═════ Excerpt provided

I don’t think ‘normal’ drinkers ever make promises to themselves about their booze consumption. I think it only happens to those of us who have many, many instances of regret. These instances of regret spawn fierce promises that down the track are really hard to keep because we are (most probably, although this is a slippery scale that is very hard to measure) hooked into booze. Or booze is hooked into us.

It’s not that we’re bad people, or weak. It’s that ALCOHOL IS ADDICTIVE!! If you want to read a really good summary of how and why alcohol is addictive and exactly what happens in our brains and bodies when we drink it read this. And know this: we are not bad people, we’re addicted.

So the problem for those of us who have been addicted for a while and have let ourselves down time and again (by breaking promises we make to ourselves), is that we really genuinely start to believe that we are bad people. That we are worthless, that we are crap, that we are weak or damaged or useless.

We’re not any of those things. We’re addicted.

We’re not the problem. Alcohol is the problem. Or more specifically – alcohol inside us is the problem. But us addicted folk lose sight of that. We think it’s us. This is why removing the alcohol and overcoming the physical aspects of addiction (withdrawals & cravings ) is only one aspect of recovery. The other is healing our emotional selves. Building up our feelings of self-worth to where they were before we started breaking promises.

When I was at the end of my drinking my sense of self worth was completely shot. I was at my lowest ebb emotionally because I had let myself down time and again. All the wine I poured inside me despite my best intentions and promises to myself had made me feel terrible, and my final deceitful drinking act – hiding a bottle from my husband – was absolutely abhorrent to me. But this is what booze led me to! This was where my addiction had taken me.

The morning after I hid the bottle I separated out from myself and saw very clearly that the problem wasn’t me, the problem was the alcohol. It was then that I made the decision to stop drinking.

The problem wasn’t me, the problem was the alcohol.

So I took the wine away and slowly began to heal. Now I trust myself again and I respect myself again. And people ask me if I miss drinking?! No fucking way. I’m never touching that shit again.

══════════
═════ Record extracts

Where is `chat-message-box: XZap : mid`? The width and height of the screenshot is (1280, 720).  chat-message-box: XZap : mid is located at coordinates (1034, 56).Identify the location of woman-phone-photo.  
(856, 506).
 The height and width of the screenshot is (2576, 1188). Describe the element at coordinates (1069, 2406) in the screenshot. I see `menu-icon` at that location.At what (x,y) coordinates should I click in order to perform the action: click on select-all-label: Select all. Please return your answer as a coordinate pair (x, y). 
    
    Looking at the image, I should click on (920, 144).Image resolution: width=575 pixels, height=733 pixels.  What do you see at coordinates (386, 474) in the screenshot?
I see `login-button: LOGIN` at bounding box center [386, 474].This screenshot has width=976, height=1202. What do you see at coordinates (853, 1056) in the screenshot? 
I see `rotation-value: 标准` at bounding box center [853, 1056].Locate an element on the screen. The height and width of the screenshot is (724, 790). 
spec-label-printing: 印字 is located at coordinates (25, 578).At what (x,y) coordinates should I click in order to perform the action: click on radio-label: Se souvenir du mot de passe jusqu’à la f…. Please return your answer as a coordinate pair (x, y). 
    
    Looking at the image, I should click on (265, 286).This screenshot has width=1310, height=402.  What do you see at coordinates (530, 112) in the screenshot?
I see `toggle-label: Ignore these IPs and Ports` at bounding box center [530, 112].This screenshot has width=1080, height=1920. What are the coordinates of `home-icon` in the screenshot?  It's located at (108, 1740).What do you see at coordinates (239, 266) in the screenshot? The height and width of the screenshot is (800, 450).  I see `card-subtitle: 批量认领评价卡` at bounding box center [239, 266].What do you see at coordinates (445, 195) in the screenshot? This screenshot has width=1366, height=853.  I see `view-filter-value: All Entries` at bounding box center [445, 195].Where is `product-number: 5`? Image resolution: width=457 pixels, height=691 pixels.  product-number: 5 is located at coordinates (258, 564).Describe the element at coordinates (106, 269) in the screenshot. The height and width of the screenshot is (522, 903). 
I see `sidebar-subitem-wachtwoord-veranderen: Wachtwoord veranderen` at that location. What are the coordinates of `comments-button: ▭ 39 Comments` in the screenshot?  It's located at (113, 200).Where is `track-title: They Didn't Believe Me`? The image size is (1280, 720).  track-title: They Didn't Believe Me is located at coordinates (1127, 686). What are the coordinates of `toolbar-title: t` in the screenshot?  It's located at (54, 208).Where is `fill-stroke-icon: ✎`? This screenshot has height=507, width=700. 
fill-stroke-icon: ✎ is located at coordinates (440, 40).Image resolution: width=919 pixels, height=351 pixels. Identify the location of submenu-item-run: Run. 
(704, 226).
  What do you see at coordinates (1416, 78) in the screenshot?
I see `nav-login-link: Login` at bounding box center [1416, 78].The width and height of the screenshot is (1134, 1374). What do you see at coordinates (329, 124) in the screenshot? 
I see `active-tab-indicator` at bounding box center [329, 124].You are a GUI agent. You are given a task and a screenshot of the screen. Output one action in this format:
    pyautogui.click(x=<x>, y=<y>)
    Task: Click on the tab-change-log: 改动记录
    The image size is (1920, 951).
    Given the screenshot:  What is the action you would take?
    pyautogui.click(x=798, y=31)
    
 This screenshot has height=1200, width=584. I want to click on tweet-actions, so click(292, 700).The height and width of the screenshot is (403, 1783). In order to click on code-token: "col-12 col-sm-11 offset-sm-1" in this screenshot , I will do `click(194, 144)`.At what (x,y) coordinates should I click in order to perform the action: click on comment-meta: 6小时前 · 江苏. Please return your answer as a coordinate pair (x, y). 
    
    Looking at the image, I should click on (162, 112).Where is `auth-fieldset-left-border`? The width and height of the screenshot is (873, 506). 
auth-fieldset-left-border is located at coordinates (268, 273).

══════════

- Requirement 1
From the piece on alcohol addiction, quote the words between "When I was at" and "had taken me.", inclusive.
- Requirement 2
Answer these questions about the piece on alcohol addiction.
(a) What act does the writer call the final deceitful drinking act?
(b) Apart from removing the alcohol and overcoming withdrawals and cravings, what other aspect of recovery is named?
(c) When did the writer decide to stop drinking?

- Answer box 1
When I was at the end of my drinking my sense of self worth was completely shot. I was at my lowest ebb emotionally because I had let myself down time and again. All the wine I poured inside me despite my best intentions and promises to myself had made me feel terrible, and my final deceitful drinking act – hiding a bottle from my husband – was absolutely abhorrent to me. But this is what booze led me to! This was where my addiction had taken me.

- Answer box 2
(a) Hiding a bottle from the writer's husband.
(b) Healing our emotional selves.
(c) The morning after hiding the bottle.